Proposed type mapping addition to DB-API

Author: Carsten Haese

Revision History:

Abstract

While DB-API implementations generally choose meaningful default mappings between database-side data and Python objects, some applications may benefit from added flexibility in this mapping process. I propose a type mapping mechanism that builds on top of an exisiting canonical mapping between database columns and Python objects.

This proposal outlines a type mapping mechanism that allows mappings in either direction, reading from the database as well as writing to the database. It is flexible enough to handle any data type that the underlying database supports, including User-Defined Types.

Specification

This specification assumes the presence of a canonical mapping that maps between database types and Python types. The canonical mapping is simply whatever mechanism a DB-API uses by default to translate between database values and Python objects. This is generally database dependent to allow for database specific types, but standard SQL types should be mapped to Python types in a database-independent manner. For example, it is reasonable to assume that SQL integers will be mapped to Python ints.

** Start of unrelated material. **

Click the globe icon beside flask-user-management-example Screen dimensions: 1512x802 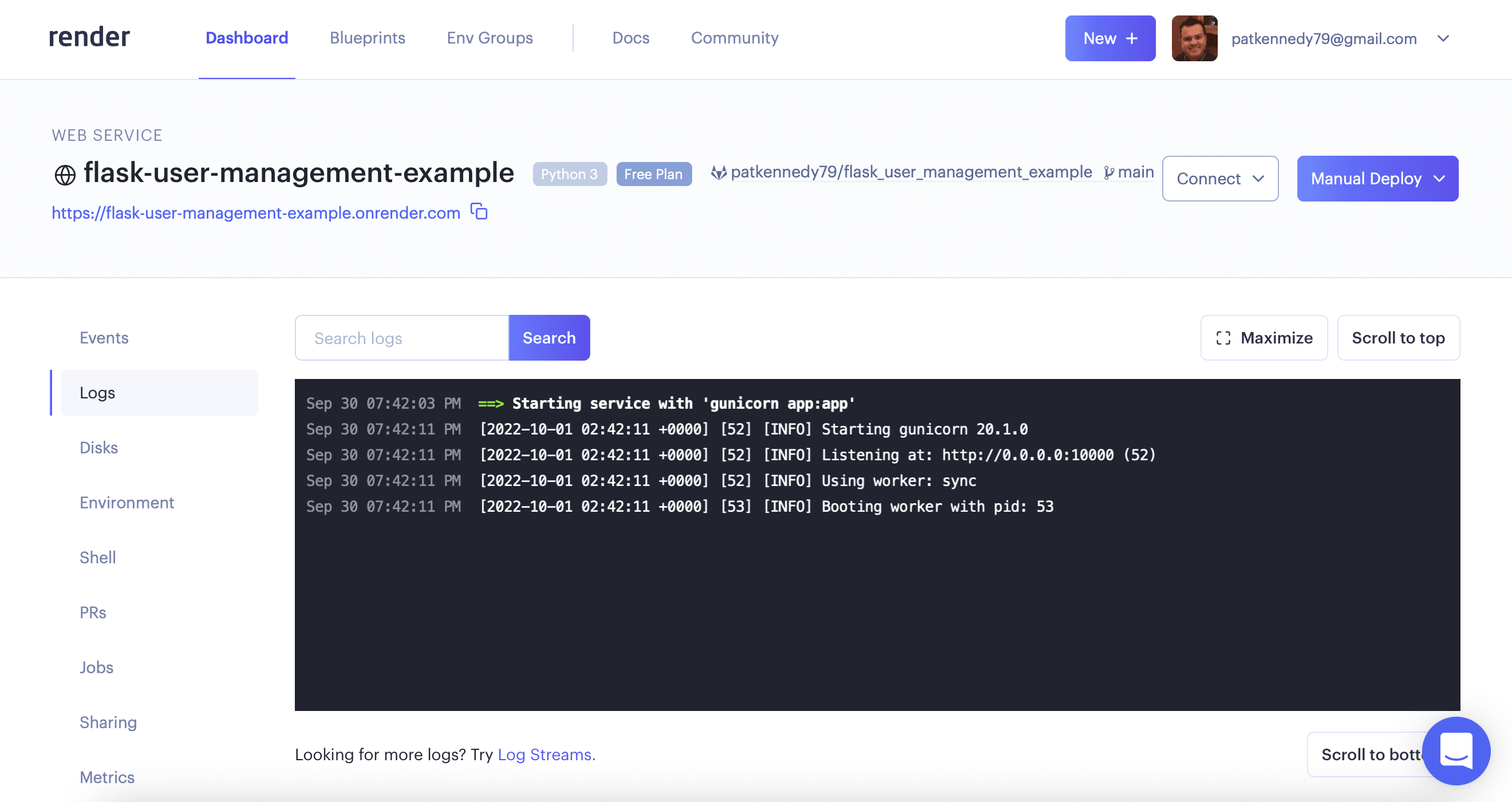(65, 173)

I suggest the following addition to DB-API version 2:

Examples and Common Use Cases

The following pseudo-code examples illustrate how an application might use the suggested type mapping feature.

Spatial Data

Let's assume a database that supports spatial data, and the canonical mapping of spatial data uses binary streams. An application could do something like this:

import somedb
from SomeSpatialToolkit import GeometryObject

spatial_output = {
  "geometry": GeometryObject.fromBinary 
}
spatial_input = {
  GeometryObject: GeometryObject.toBinary 
}

conn = dbapi.connect(...)
conn.outputmap = spatial_output
conn.inputmap = spatial_input

Of course, an API module for a database that supports spatial types might want to include standard maps for convenience that encapsulate this functionality.

Strings, Decimals, Dates

Common use cases for type mappings include whether strings should be returned as byte strings or decoded into unicode, whether decimals should be returned as floats or as Decimal instances, and so forth. All these are use cases for adapter functions. The outputmap provides a convenient way to register one-way type adapter functions:

CharAsUnicode = {
  "char": functools.partial(unicode, encoding="utf-8")
}
DecimalAsFloat = {
  "decimal": float
}
conn = somedb.connect(...)
conn.outputmap = somedb.combine_maps(CharAsUnicode, DecimalAsFloat)

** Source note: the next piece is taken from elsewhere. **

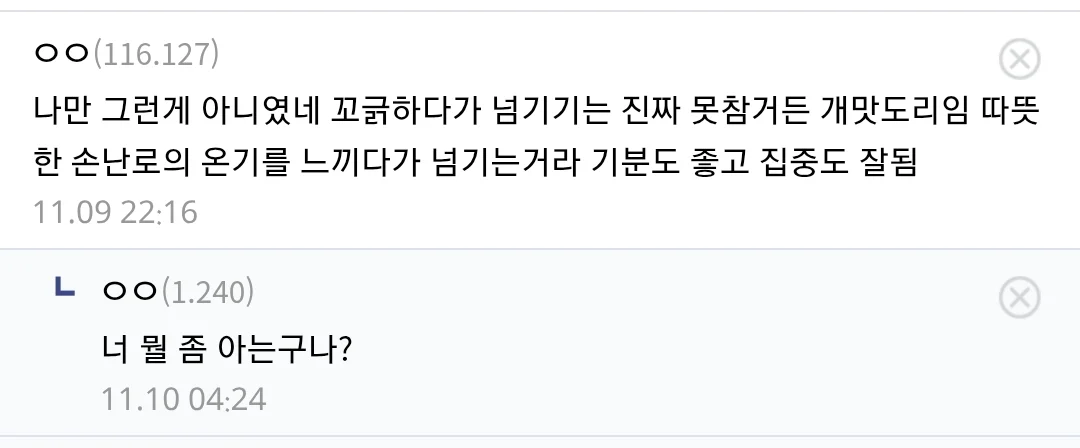Image resolution: width=1080 pixels, height=448 pixels.
Task: Click the ㅇㅇ nickname beside 1.240
Action: coord(129,291)
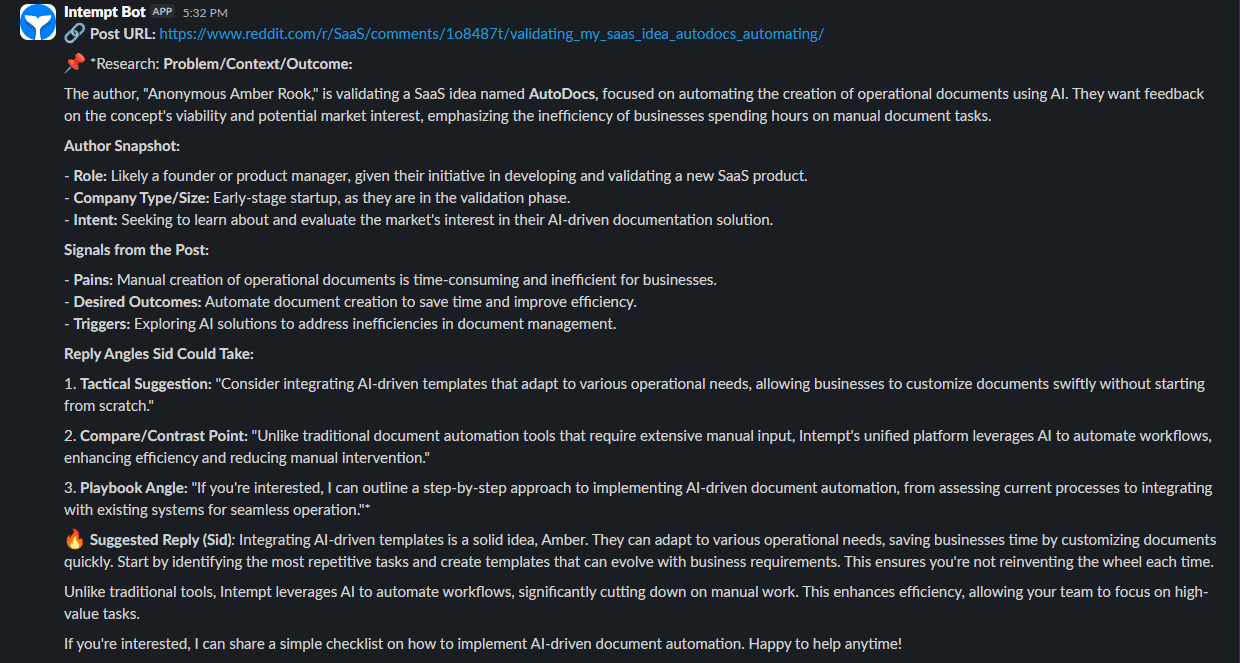
Task: Click the red pushpin emoji
Action: (x=74, y=64)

This example assumes that the API module implements a utility function for adding two dictionaries together.

API implementations are encouraged to define standard typemaps for often used conversion tasks such as these. The standard typemaps might want to implement __add__ so that application code can simply say:

import somedb
from somedb.typemaps import *
conn = somedb.connect(..., outputmap=CharAsUnicode+DecimalAsFloat)

Possible Extensions

Per-Column mappings

Discussion on the db-api mailing list has brought up the need for column-specific mappings, i.e. the need to map two different columns that participate in the same query to be mapped by different adapters despite having the same data type. The classic use case is a character column storing a date that should be fetched as a datetime object.

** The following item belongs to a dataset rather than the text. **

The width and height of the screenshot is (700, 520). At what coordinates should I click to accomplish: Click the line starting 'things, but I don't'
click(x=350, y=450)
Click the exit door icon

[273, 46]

For the output direction, this need can be fulfilled by a cursor attribute such as col_outputmap that would map column names to adapter functions that would override the cursor's outputmap.

For the input direction, column specific overrides are not possible to do in a practical way. Input parameters are not necessarily destined for a particular database column, and even if they are, the column name may not be readily available by the underlying database API. For this reason, column-specific input maps are not part of this proposal.

More low-level control

As flexible as the proposed scheme is, it may not fit the needs of all DB-API implementations. In particular, the lowlevel communication layer may want to change the nature of the canonical mapping, i.e. change the lowlevel output binding, depending on whether and how a particular type is mapped.

For example, suppose a decimal column is being read, but the type mapping specifies that decimals should be mapped to floats. Rather than waste time with fetching a string or Decimal instance that contains all digits only to turn them into an imprecise float, it may be faster to bind the column directly as a float at the low level.

Since the internals of output binding are database specific, this should probably be addressed with a database specific extension of the typemap mechanism.

A possible solution is to add a database-specific attribute called _binding_hint to the corresponding converter function. The output binding step could inspect this setting and use it to decide how to bind the column in question. Pseudo-code for binding decimals as floats might look like this:

def FloatPassthrough(floatval):
    return floatval
FloatPassthrough._binding_hint = somedb.hints.BIND_AS_FLOAT

DecimalAsFloat = {
  "decimal": FloatPassthrough
}
conn = somedb.connect(..., outputmap=DecimalAsFloat)

Even more Flexibility

There may be use cases where it may be beneficial to have certain factors influence how the type adapters operate. For example, an adapter that converts byte strings to unicode objects may need to find out on the fly which encoding the database is using.

This need would be served by adding optional keyword parameters to the argument list with which the converter function is called. For instance, the implementation may choose to pass a reference to the current cursor to the adapter.

If it is decided that there are enough use cases for such additional arguments, the list of possible arguments should be standardized.

Conclusion

The proposed scheme allows most, if not all, common use cases of type conversion schemes in existing DB-API implementations. It is similar to schemes that use adapter functions, but the use of arbitrary mappings offers flexibility that can not be matched by more rigidly structured type registry schemes.

Comments and discussion on the db-api mailing list are welcome.